Although piracy is by essence an economic activity, based on the violent appropriation of goods and people at one end and their commercialization at the other, the issue of the pirates’ booty has until now rarely been covered in contemporary scholarship, historians mainly citing as is the assertions of Korean and Chinese official histories, our main sources on the subject — pirates themselves did not leave any writings. These official texts tend to give the impression that pirates were only interested in two kinds of “goods” : cereals and foodstuffs on one hand, and slaves on the other. Our research has however led us to the conclusion that pirate fleets’ cargo holds contained a wide variety of objects, as we shall explain in this article.
Of course, cereals and slaves were undeniably an integral part of the loot brought back from the continent. For instance, pirates frequently targeted the maritime convoys which transported the taxes (paid in kind) from Korean provinces to the capital Kaesŏng, and ambushed, at the end of the Yuan period (1271-1367), the fiscal convoys which supplied the imperial capital Dadu (Beijing) with grain from the fertile Southern provinces. Once they had landed, the pirates plundered with the same constancy government granaries, which often contained hundreds of tons of grain. These cereals may have been used for the sustenance of local populations in the islands whence pirates came, or possibly in order to sustain the war effort of belligerent lords in a Japanese society engulfed in a long-drawn feudal conflict.

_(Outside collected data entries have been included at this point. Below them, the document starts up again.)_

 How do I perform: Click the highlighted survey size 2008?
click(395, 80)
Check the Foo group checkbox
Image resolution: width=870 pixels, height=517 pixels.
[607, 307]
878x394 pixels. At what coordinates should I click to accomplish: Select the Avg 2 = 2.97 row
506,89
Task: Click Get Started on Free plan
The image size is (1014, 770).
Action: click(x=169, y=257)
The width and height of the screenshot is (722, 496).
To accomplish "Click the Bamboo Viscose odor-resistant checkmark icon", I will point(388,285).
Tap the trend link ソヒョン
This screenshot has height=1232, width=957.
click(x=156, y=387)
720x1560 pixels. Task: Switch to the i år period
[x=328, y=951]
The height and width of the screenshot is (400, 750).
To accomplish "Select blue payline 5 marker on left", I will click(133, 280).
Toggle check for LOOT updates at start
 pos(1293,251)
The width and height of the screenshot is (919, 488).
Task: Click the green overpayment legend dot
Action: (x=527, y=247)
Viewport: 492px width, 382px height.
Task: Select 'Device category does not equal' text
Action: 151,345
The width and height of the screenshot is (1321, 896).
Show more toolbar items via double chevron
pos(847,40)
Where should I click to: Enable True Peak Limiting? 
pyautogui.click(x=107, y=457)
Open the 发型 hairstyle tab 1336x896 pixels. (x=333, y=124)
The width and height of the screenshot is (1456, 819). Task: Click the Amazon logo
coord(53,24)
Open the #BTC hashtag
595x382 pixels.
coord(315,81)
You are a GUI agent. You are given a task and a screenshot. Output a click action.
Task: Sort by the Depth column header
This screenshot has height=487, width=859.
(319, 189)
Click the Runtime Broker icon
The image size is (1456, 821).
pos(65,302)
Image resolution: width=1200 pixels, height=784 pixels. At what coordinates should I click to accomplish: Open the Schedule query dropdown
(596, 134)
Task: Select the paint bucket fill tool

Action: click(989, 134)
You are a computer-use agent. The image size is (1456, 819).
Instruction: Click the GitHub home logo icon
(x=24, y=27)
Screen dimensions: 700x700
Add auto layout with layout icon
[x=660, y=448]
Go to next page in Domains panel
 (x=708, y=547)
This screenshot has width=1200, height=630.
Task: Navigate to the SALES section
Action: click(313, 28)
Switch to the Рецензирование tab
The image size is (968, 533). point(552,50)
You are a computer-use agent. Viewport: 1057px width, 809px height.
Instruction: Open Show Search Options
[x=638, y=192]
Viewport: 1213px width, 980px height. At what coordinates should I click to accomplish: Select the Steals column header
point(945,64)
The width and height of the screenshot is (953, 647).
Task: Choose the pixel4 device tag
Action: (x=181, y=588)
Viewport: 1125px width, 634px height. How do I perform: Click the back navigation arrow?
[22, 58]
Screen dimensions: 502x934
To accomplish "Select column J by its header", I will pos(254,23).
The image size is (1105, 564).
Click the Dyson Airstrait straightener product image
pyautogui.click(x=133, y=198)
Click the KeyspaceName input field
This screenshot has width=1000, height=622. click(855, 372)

Sources also abound in mentions regarding the capture of slaves. The total number of Koreans and Chinese forcefully brought back to Japan between 1350 and 1420 is unknown, but probably reaches the tens of thousands. Given that Japan’s total population at the time is estimated to have been around nine million, and that many of these foreign captives remained in Kyūshū and the surrounding islands, they undoubtedly represented a substantive demographical input to local societies. These slaves were generally employed as workforce either aboard ships, in the ports or the in the fields, but those who possessed technical knowledge could also be employed in their field of competence and could on rare occasions find their place within Japanese society. Some captive women sometimes also served as “spouses” for the pirate leaders, a probable sign of the existence of sexual trafficking.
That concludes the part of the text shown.